- Document text:
+ + + + +
My little sister of 6 years old spoke out to my mother. Well as you can imagine this caused so much upheaval for all of us. Social services removed him immediately as he admitted to the abuse. Social services wanted my parents to consent to us being examined by a police surgeon but my parents felt that we had been through enough. Social services then left us high and dry. It was later disclosed that there had been allegations that he had done this before.

Skip forward a few years. At age 11 I received child counselling which was not very helpful for me as I was unwilling to engage and open up.

I was severely bullied at school and opened up to a friend about what truly happened to me. The next day I went to school everyone knew. I was called a whore a cock tease and many other things. The worst thing was someone told me I deserved it and I should die.

This led eventually to me taking an overdose at 13. I was put in a unit and so called experts told my family I was an attention seeker.

I returned to school where people who taunted me suddenly apologised to me. It was too little too late.

I left school and tried to carry on with my life knowing that at age 9 I was raped.

Fast forward 12 years and I met my husband. I finally faced my fears and had a year of sexual abuse counselling which helped me to come to terms and grieve for my lost childhood.

A few months ago at the age of 39 I found a public enquiry that was looking in to failings in the social services in the UK.

I wrote them an account of what happened and the police have started an investigation.

My parents however are not keen on the idea of opening up old wounds. Myself on the other hand needs to have closure. The investigation is on going at this time.

Now as you can imagine this has taken a very big toll on my mental health for which I have saught therapy and CBT which has given me the tools to cope.

Now recently in the past few weeks I got very heavily in to world politics and was very disturbed to find that Neoliberalism was happening right in front of our eyes yet no one connected the dots. I did and took to Twitter and Facebook to open people's eyes to what's truly been happening.

My family decided that I've lost the plot by warning them what I had done.

So they enlisted a mental health crisis team who with my families support sectioned me.

I was removed from my home and dragged to Swindon for assessment. Following that I was moved to the Long Fox unit for observation.

I was so scared I tried to escape twice but was dragged by my arms back to my room. Now these people had no idea about my physical health and disability and completely ignored my requests for them to look in to it.

I became very vocal and for my troubles I had six nurses using pressure point pain techniques to pin me down and heavily sedate me for 24 hours to keep me quiet.
+ + + + +
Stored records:

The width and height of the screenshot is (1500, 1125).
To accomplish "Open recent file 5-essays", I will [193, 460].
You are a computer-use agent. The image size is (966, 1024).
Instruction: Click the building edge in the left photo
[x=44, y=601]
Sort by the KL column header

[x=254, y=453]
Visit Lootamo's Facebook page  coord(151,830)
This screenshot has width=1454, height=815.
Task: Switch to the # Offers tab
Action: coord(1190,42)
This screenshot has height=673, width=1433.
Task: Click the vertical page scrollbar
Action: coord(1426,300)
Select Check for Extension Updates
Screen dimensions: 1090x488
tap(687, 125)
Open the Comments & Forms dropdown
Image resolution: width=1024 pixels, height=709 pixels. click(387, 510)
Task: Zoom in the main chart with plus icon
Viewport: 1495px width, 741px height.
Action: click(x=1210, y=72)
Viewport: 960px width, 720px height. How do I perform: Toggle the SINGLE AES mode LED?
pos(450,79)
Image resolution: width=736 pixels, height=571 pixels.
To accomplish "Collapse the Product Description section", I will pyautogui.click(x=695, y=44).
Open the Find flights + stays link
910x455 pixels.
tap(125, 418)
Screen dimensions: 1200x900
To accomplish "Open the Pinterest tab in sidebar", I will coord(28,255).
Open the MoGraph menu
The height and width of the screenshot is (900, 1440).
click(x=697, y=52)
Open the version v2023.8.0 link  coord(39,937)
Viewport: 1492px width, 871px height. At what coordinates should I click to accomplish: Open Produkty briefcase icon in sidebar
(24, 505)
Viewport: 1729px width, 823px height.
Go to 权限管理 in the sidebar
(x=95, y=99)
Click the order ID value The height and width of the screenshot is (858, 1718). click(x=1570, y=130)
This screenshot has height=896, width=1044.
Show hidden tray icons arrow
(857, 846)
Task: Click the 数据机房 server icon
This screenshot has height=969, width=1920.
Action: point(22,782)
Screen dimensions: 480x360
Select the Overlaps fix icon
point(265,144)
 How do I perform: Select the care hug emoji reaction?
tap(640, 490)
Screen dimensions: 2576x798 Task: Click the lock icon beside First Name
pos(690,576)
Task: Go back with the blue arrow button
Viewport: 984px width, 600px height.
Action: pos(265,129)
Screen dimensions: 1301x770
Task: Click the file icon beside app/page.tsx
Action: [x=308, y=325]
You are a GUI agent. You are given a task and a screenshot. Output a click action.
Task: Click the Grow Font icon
+ + + + +
- The problem: List every age of the writer that the personal account states.

- Task output: 9, 11, 13, 39